Sunday, 19 July 2015

Philosophy is fair game

I’m a bit tired of the pontifications of Dawkins, Harris, Krauss and Chomsky. Whilst they are all PhDs or professors, their area of specialisation is not philosophy. Their comments seem to show a lack of understanding of the large body of research that stands behind the respective areas that they comment on so glibly. 

This is not to say that I disagree with them. It seems to me, prima facie, that what they say is correct. My point of objection is that they think that it’s ok to just talk informally about an area of specialisation that is not their area. Dawkins is a biologist. Yet he writes books about the existence of God without demonstrating any understanding or knowledge of the philosophical literature. Harris is a neuroscientist. Yet he writes on free-will. Krauss is a physicist, yet he’s dismissive of philosophy of science without any charity. And Chomsky is a linguist, yet he waxes lyrical about politics.

Philosophy is not just an arbitrary set of ideas that nonspecialists are entitled to pontificate about. If I went round, saying I was an emperor, just because some moistened… oh wait, that’s something else. If I went around saying stuff about biology, neuroscience, physics or linguistics and pretended to be some authority or expert in that area, I’m pretty damn sure these guys would call me on it and say, "hang on, you don’t actually have a higher degree in that area and your opinion doesn’t count”. I mean, can you imagine what Dawkins would say if I said that actually Lamarckism is right? I don’t think it is, but imagine the look of contempt on his face? 

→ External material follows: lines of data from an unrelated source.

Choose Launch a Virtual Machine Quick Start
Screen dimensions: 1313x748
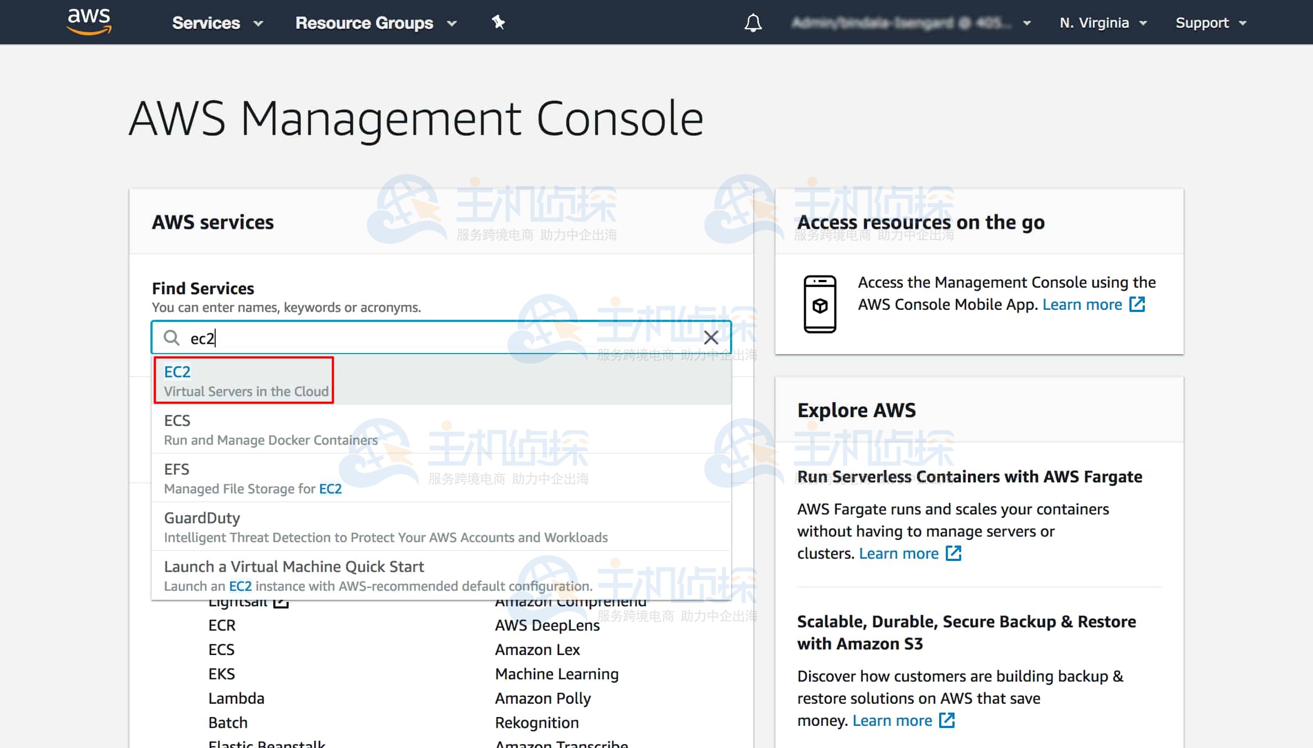click(294, 567)
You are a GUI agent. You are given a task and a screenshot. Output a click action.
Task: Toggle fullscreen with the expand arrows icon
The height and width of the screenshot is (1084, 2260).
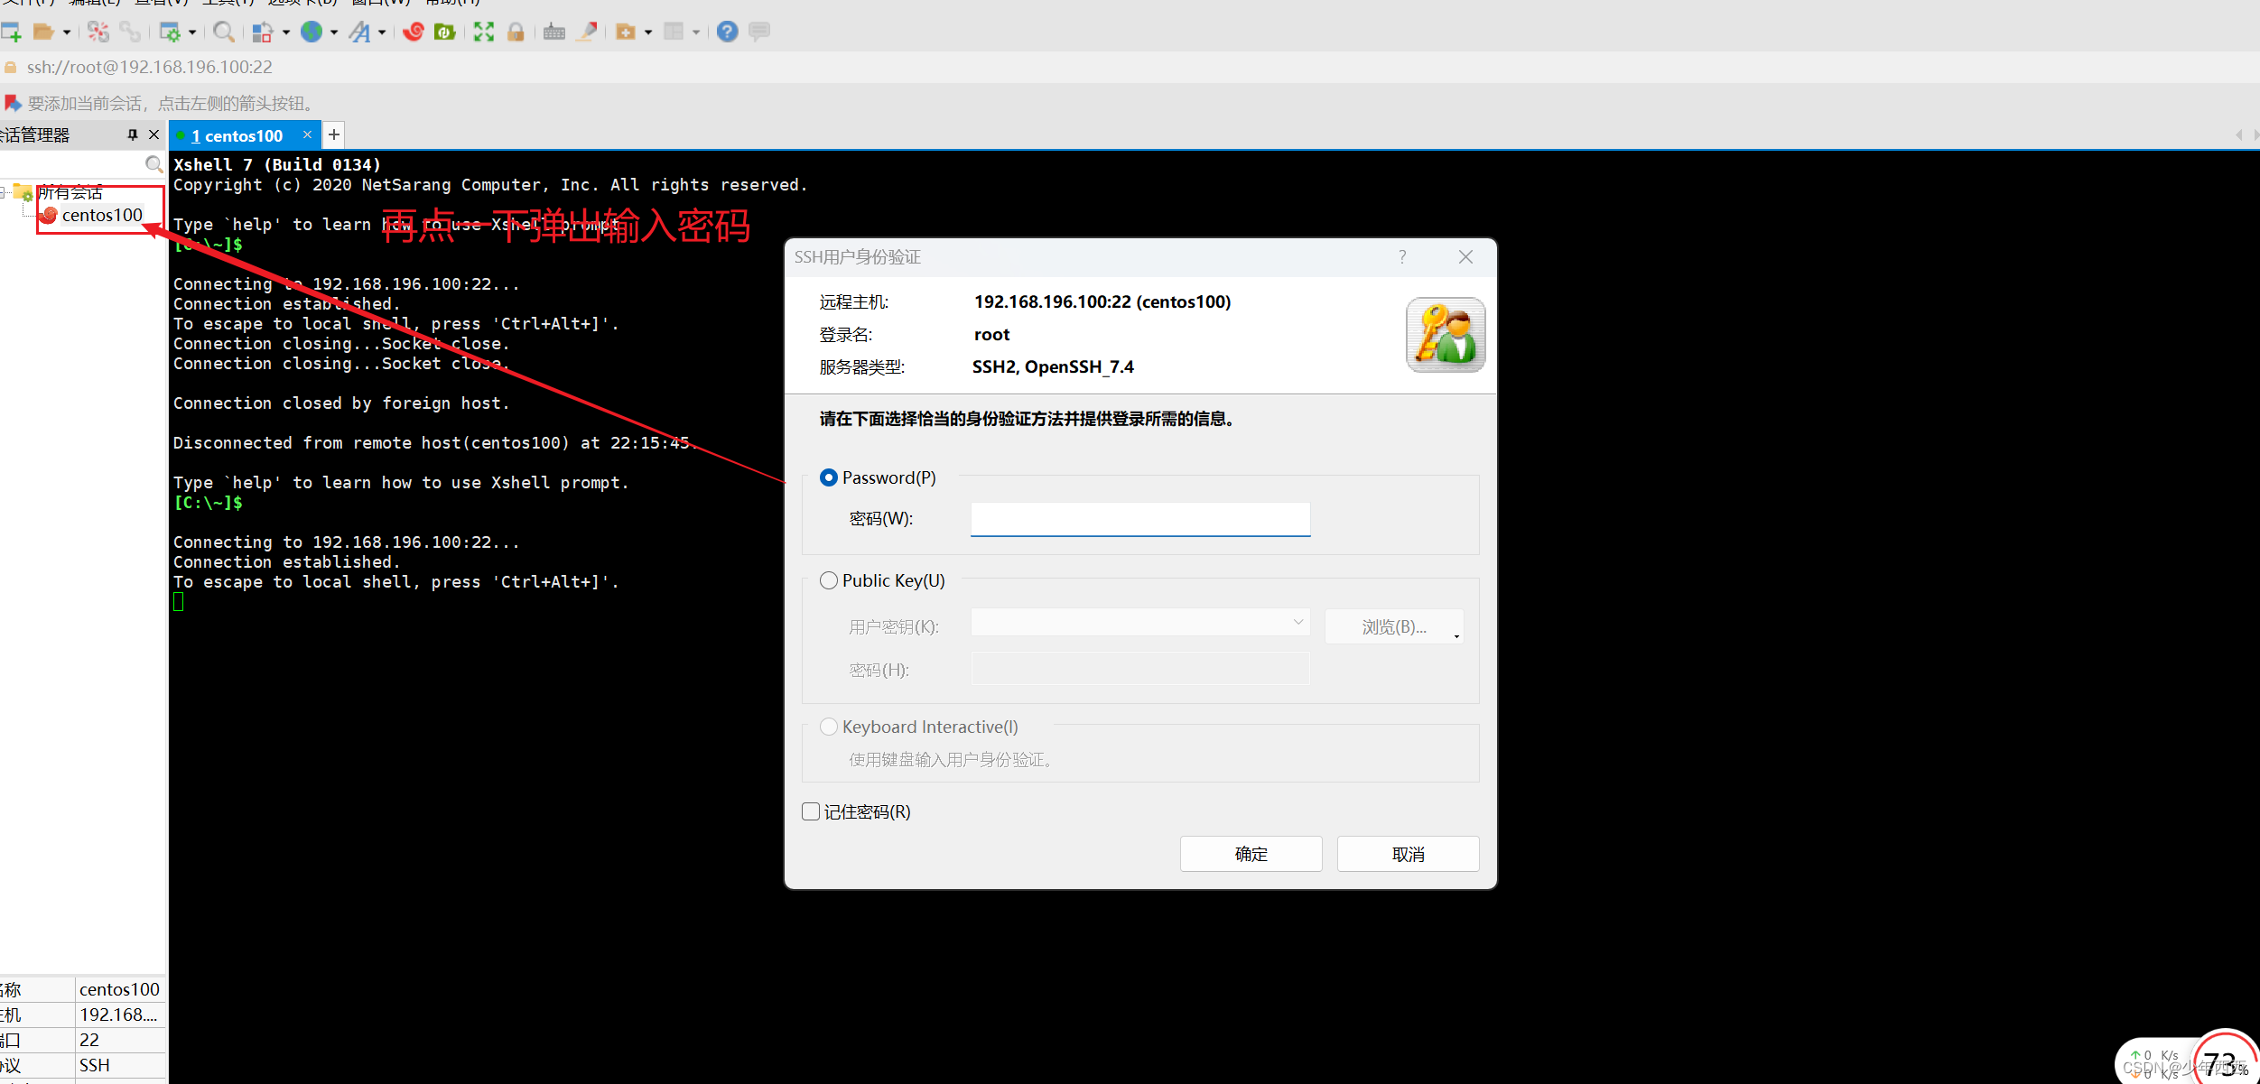[483, 32]
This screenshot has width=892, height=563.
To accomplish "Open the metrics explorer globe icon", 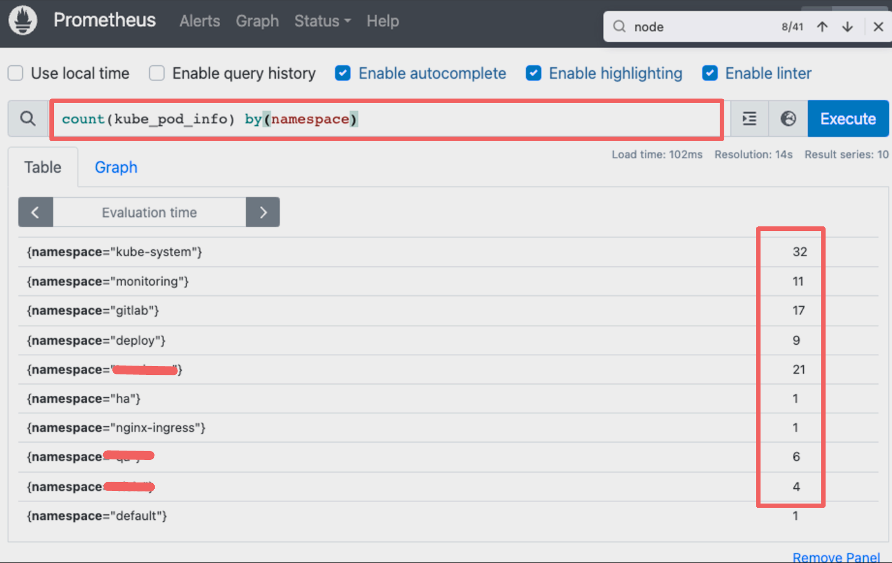I will pyautogui.click(x=788, y=119).
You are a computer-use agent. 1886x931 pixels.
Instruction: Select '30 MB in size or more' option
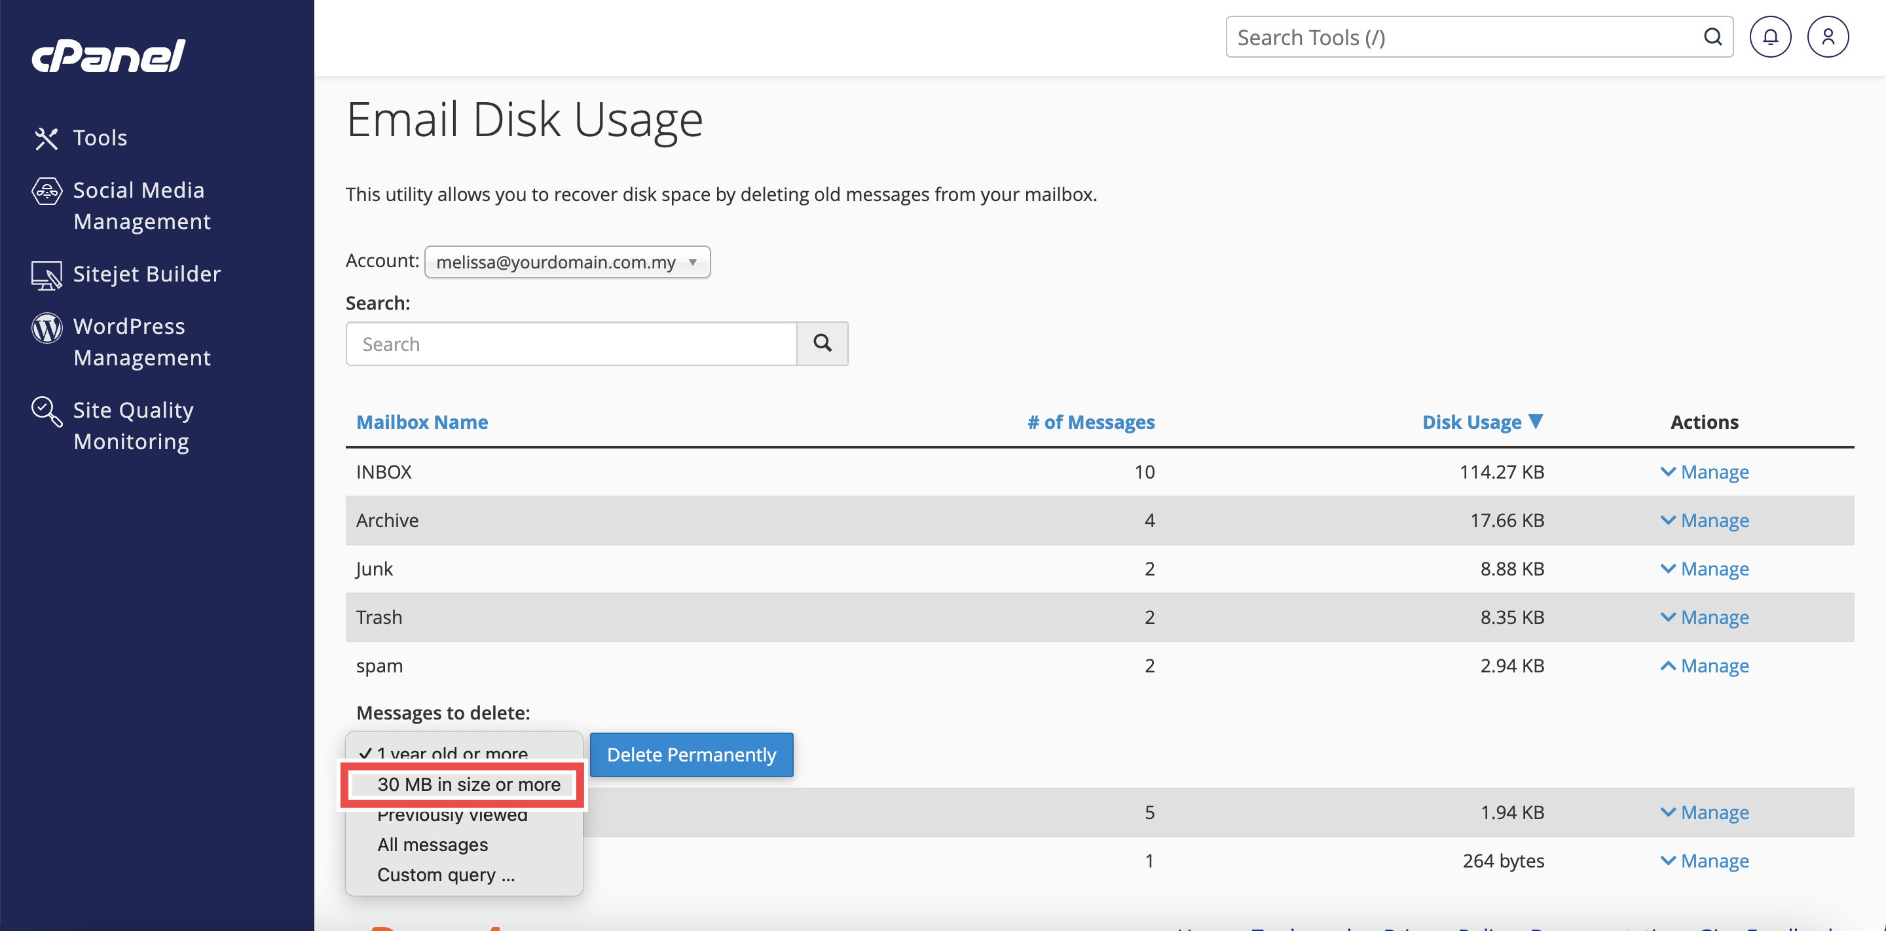[x=469, y=785]
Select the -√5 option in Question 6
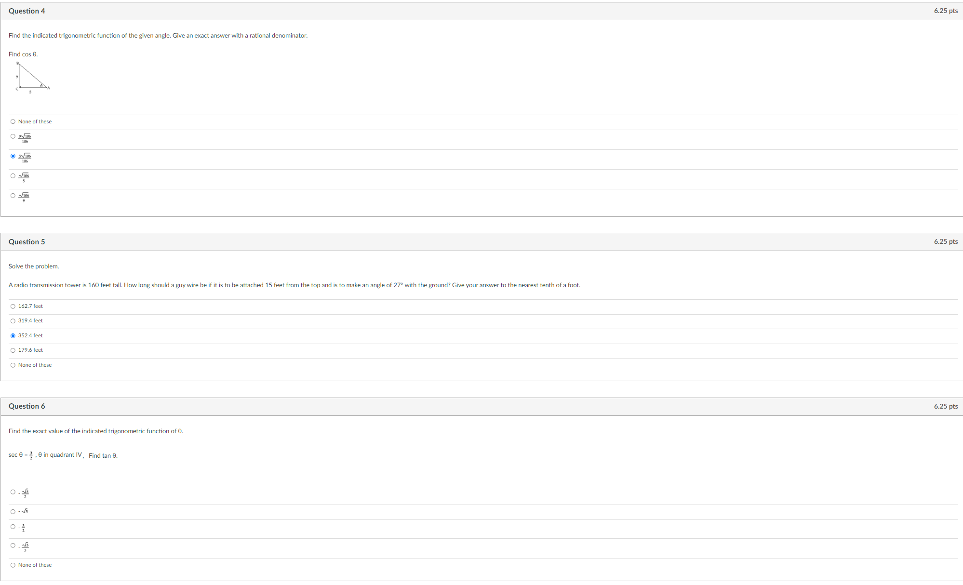The height and width of the screenshot is (585, 963). coord(13,511)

Just because something makes sense to you or you think you have a novel philosophical idea, it doesn’t mean it is either novel or that your idea is worth mentioning - because believe it or not, there are professional philosophers who have churned every single idea around to death, and found that most of them don’t work. So whatever you’re saying philosophically has probably been said before, in much more detail, but by actual philosophers. I’d like to suggest that before you give an opinion, take a look at http://plato.stanford.edu. I’m pretty sure you’ll find that your idea has been exhaustively discussed already.

As a simple example, Dawkins mentions Bayes’ Theorem in his God Delusion, in one sentence. It takes me five chapters in my PhD to adequately dismiss the argument he presents in one sentence. This shows how little seriousness he accords the theistic position, and, that he is therefore guilty of a major, major straw man fallacy. Please, non-philosophers, stop acting as if you have something novel or useful to say to add to the debate. At most you’re demonstrating a disrespect for the discipline and your contempt for it by failing to do the most rudimentary research. Please look at the website given above and learn what experts have discussed, agreed on, said, and also what is unsaid. If you have something useful to contribute, please submit it to a philosophy journal, see if you get published, and then you will be entitled to an opinion on it. Note that I’m not saying you have to have a PhD. Just do your homework first. You can talk casually on facebook about ideas, but please do not assume you are saying something new.

Just as I do not qualify, or have the right to, an opinion on Lamarckism, because I have not researched evolutionary biology, so does Dawkins not have a right to comment on theism without doing his homework and demonstrating the appropriate level of academic discipline. He should know better, after all, he is a prof.

The point is that even the ancient greeks were winging it and didn't have 2500 years of argument to back up their views. Anyone on facebook who writes what they think is more or less using hearsay and ignoring 2500 years of thought.

So, yes, Plato and friends were amateurs like anyone else on facebook, and were very often wrong or simplistic, which is why the disciplines still exist.

The same for science. Aristotle made many pronouncements about science but he was mostly wrong. We can respect him as an original but not really use him nowadays. The same goes for anyone else who just wings it. You need to see what has been said before you just assume your view is legit. However, whilst people are prepared to grant that respect to the sciences, they are not prepared to grant it to philosophy, and trot out the tired old canard "I am entitled to my opinion". No, no you aren't. I've spent over 20 years on this and I can tell you that I still make major errors and do not understand the nuances of some of the debates.

Imagine the outrage if I went on facebook and pronounced that set theory was nonsense, or that I had refuted quantum mechanics? Everyone would point at me and laugh and say that I was a crank, a hack, and an amateur. So why do people think they can get away with doing precisely the same to philosophy?

A useful distinction given to me by Rodger Wilkie: Opinion versus Position. An opinion is just your view. A position is an opinion that you’ve done research on and that you can defend with an argument. I am not interested in your opinions. I am interested in your positions.